Copy out the data word for word, without any of its pictures.

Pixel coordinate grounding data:

--- START ---

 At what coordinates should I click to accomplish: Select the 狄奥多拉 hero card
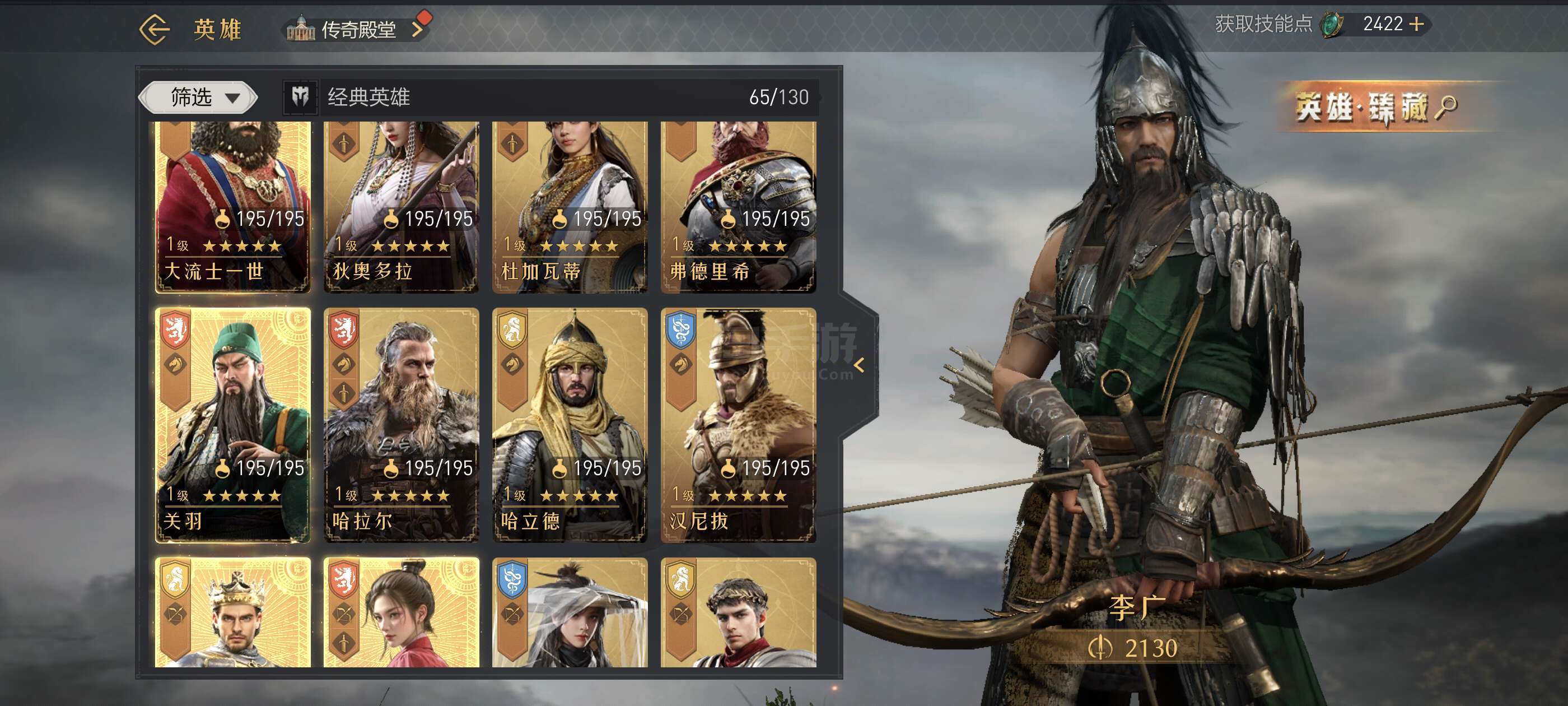(401, 207)
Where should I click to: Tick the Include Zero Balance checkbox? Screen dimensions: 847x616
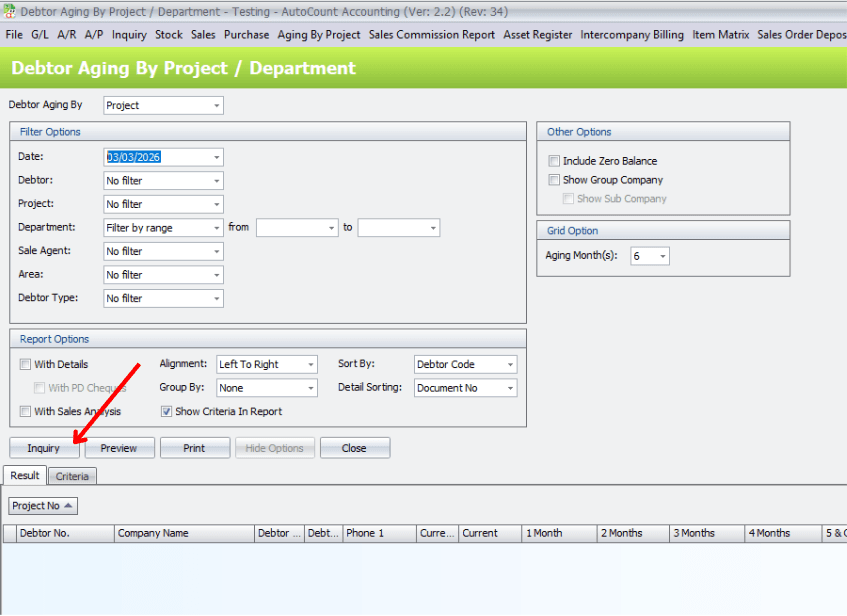pos(554,161)
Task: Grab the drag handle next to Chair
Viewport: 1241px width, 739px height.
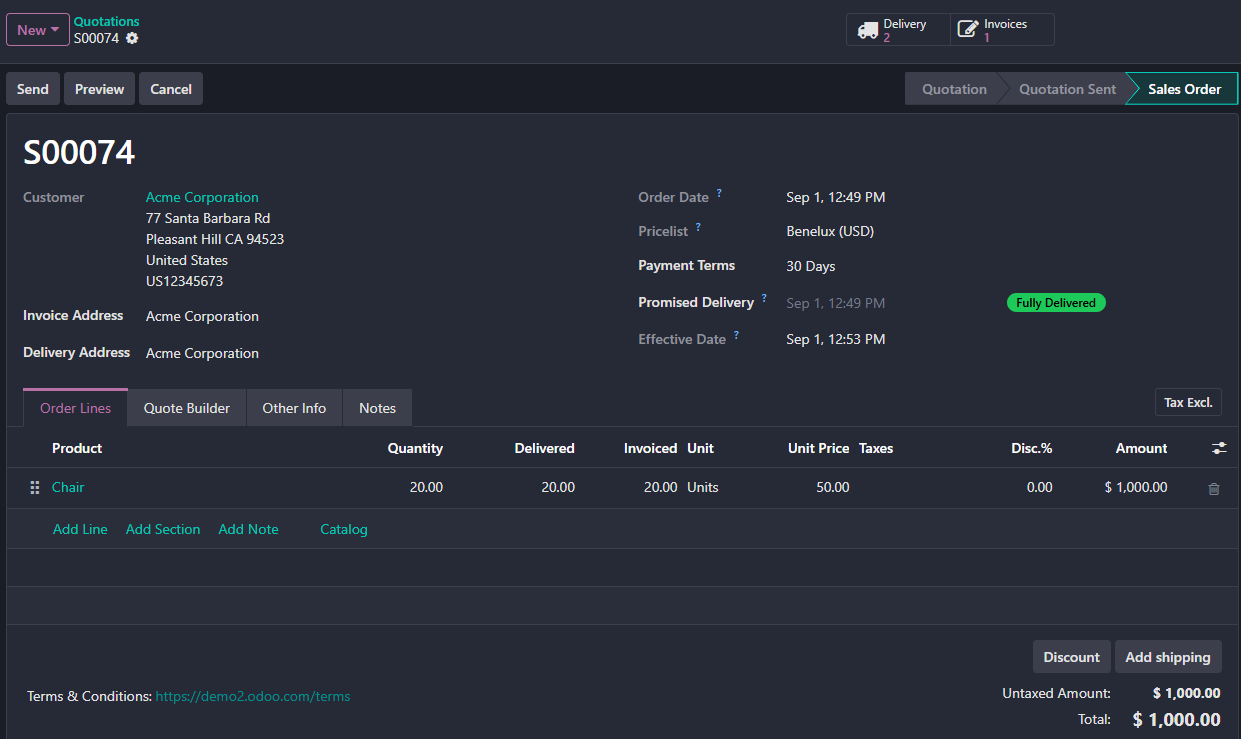Action: point(34,488)
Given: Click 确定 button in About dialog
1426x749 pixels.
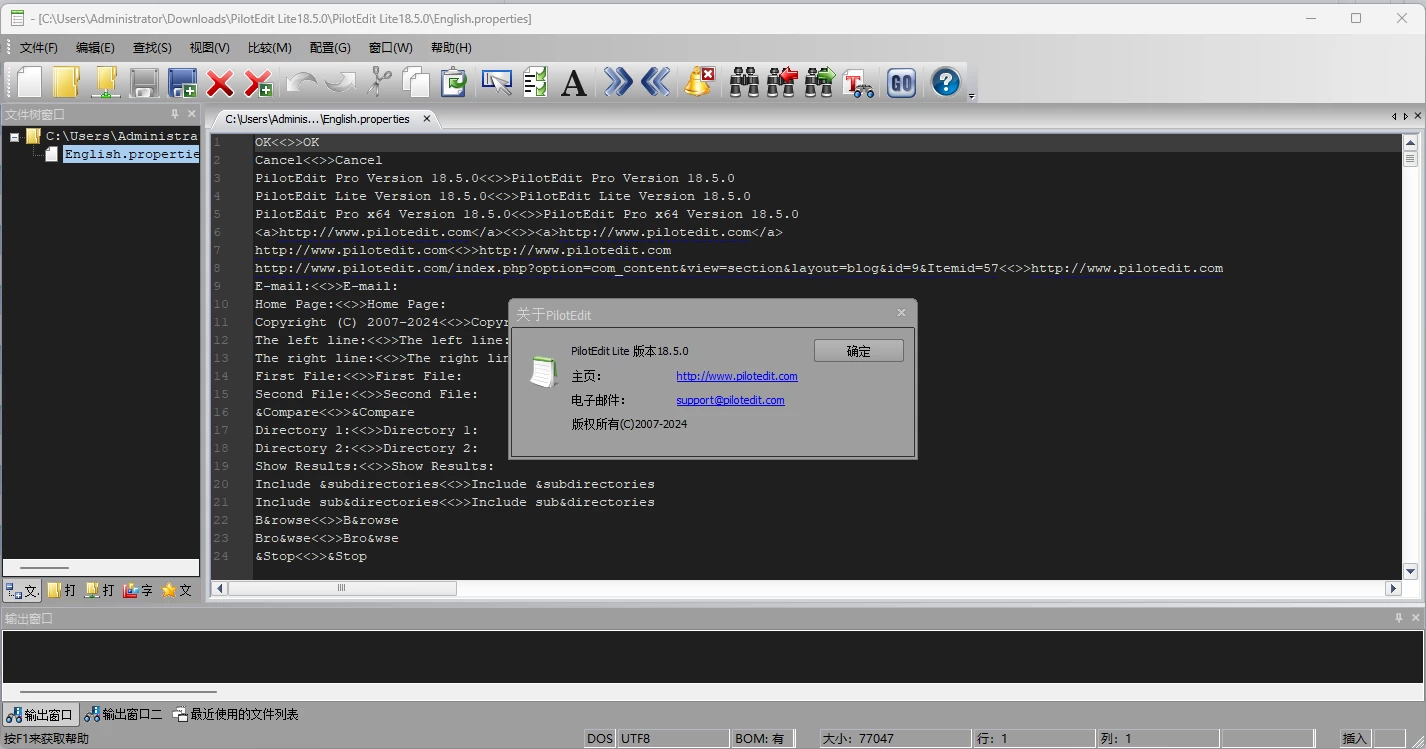Looking at the screenshot, I should pyautogui.click(x=858, y=351).
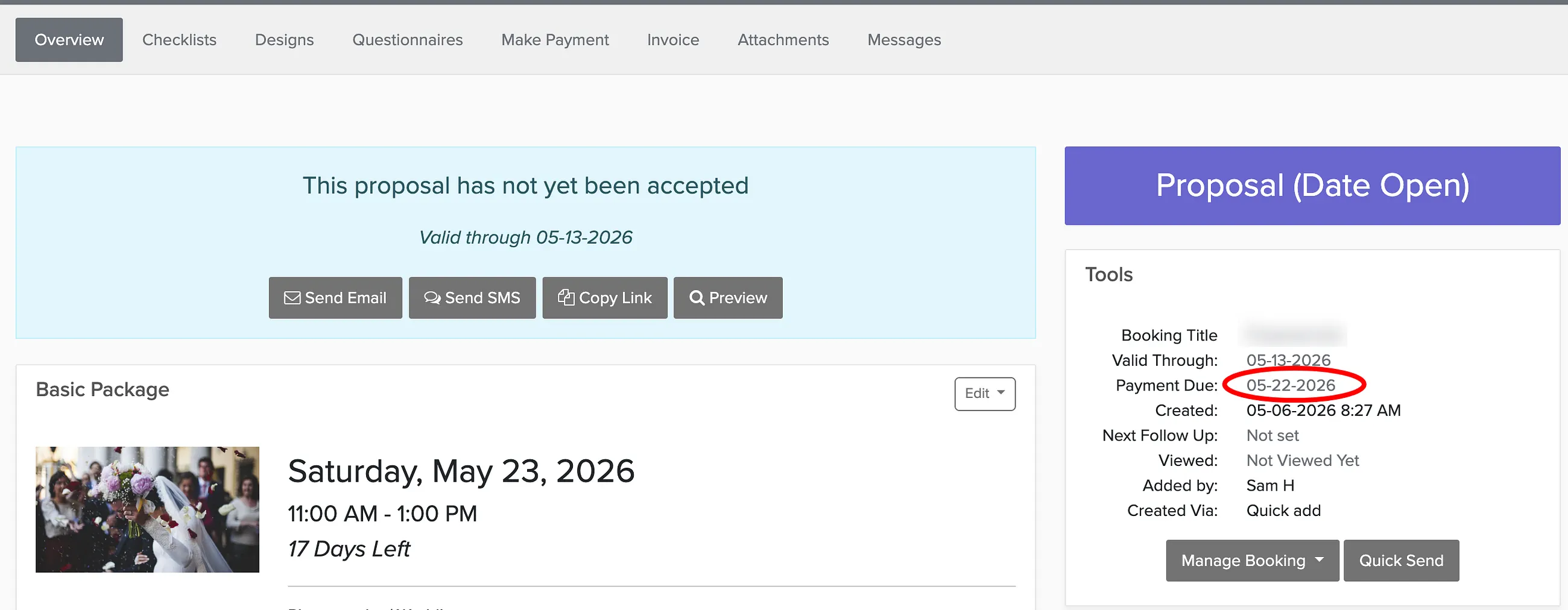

--- END ---

## Response below
 At what coordinates should I click to accomplish: Select the 狄奥多拉 hero card
(401, 207)
Where should I click to: Tick the Include Zero Balance checkbox? Screen dimensions: 847x616
pos(554,161)
Task: Grab the drag handle next to Chair
Viewport: 1241px width, 739px height.
Action: point(34,488)
Given: Click 确定 button in About dialog
1426x749 pixels.
Looking at the screenshot, I should pyautogui.click(x=858, y=351).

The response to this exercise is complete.